**GOAL OF THE EXERCISE:** Output the records below again, precisely as they are written.

**Saved data entries:**
■ ■ ■ ■ ■ ■ ■
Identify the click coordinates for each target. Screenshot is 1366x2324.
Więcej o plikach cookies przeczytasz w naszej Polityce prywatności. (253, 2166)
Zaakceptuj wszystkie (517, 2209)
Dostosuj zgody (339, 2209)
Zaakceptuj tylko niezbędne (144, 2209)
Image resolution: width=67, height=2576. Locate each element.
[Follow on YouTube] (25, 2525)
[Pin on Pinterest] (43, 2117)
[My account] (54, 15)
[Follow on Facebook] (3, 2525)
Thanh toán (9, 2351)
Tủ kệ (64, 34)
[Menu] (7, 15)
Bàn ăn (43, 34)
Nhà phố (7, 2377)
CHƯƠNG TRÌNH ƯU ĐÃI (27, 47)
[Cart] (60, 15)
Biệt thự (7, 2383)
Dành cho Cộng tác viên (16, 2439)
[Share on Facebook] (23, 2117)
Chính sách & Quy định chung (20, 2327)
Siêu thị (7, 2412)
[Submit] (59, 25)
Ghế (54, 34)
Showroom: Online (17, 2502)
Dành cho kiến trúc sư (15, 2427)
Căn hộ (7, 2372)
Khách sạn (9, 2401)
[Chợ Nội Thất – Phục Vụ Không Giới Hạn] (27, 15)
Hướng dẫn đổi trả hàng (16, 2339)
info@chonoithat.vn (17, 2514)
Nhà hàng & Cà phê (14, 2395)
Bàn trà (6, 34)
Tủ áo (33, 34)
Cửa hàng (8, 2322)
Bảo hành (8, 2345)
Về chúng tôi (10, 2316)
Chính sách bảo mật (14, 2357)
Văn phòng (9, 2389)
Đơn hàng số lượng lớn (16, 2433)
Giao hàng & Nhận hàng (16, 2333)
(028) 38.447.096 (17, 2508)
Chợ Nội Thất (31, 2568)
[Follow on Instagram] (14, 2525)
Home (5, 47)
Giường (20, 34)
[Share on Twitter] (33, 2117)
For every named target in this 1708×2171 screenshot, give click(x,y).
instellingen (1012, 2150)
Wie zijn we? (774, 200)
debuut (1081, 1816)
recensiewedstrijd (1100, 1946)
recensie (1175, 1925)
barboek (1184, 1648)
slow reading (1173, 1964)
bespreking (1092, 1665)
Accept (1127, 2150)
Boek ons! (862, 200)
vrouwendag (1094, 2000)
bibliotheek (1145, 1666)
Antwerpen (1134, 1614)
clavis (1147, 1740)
■ ■ ■ ■ ■ ■ ■
**EXERCISE OUTPUT:**
Identify the click coordinates for each target. Screenshot is 1366x2324.
Więcej o plikach cookies przeczytasz w naszej Polityce prywatności. (253, 2166)
Zaakceptuj wszystkie (517, 2209)
Dostosuj zgody (339, 2209)
Zaakceptuj tylko niezbędne (144, 2209)
Image resolution: width=67, height=2576. Locate each element.
[Follow on YouTube] (25, 2525)
[Pin on Pinterest] (43, 2117)
[My account] (54, 15)
[Follow on Facebook] (3, 2525)
Thanh toán (9, 2351)
Tủ kệ (64, 34)
[Menu] (7, 15)
Bàn ăn (43, 34)
Nhà phố (7, 2377)
CHƯƠNG TRÌNH ƯU ĐÃI (27, 47)
[Cart] (60, 15)
Biệt thự (7, 2383)
Dành cho Cộng tác viên (16, 2439)
[Share on Facebook] (23, 2117)
Chính sách & Quy định chung (20, 2327)
Siêu thị (7, 2412)
[Submit] (59, 25)
Ghế (54, 34)
Showroom: Online (17, 2502)
Dành cho kiến trúc sư (15, 2427)
Căn hộ (7, 2372)
Khách sạn (9, 2401)
[Chợ Nội Thất – Phục Vụ Không Giới Hạn] (27, 15)
Hướng dẫn đổi trả hàng (16, 2339)
info@chonoithat.vn (17, 2514)
Nhà hàng & Cà phê (14, 2395)
Bàn trà (6, 34)
Tủ áo (33, 34)
Cửa hàng (8, 2322)
Bảo hành (8, 2345)
Về chúng tôi (10, 2316)
Chính sách bảo mật (14, 2357)
Văn phòng (9, 2389)
Đơn hàng số lượng lớn (16, 2433)
Giao hàng & Nhận hàng (16, 2333)
(028) 38.447.096 (17, 2508)
Chợ Nội Thất (31, 2568)
[Follow on Instagram] (14, 2525)
Home (5, 47)
Giường (20, 34)
[Share on Twitter] (33, 2117)
For every named target in this 1708×2171 screenshot, give click(x,y).
instellingen (1012, 2150)
Wie zijn we? (774, 200)
debuut (1081, 1816)
recensiewedstrijd (1100, 1946)
recensie (1175, 1925)
barboek (1184, 1648)
slow reading (1173, 1964)
bespreking (1092, 1665)
Accept (1127, 2150)
Boek ons! (862, 200)
vrouwendag (1094, 2000)
bibliotheek (1145, 1666)
Antwerpen (1134, 1614)
clavis (1147, 1740)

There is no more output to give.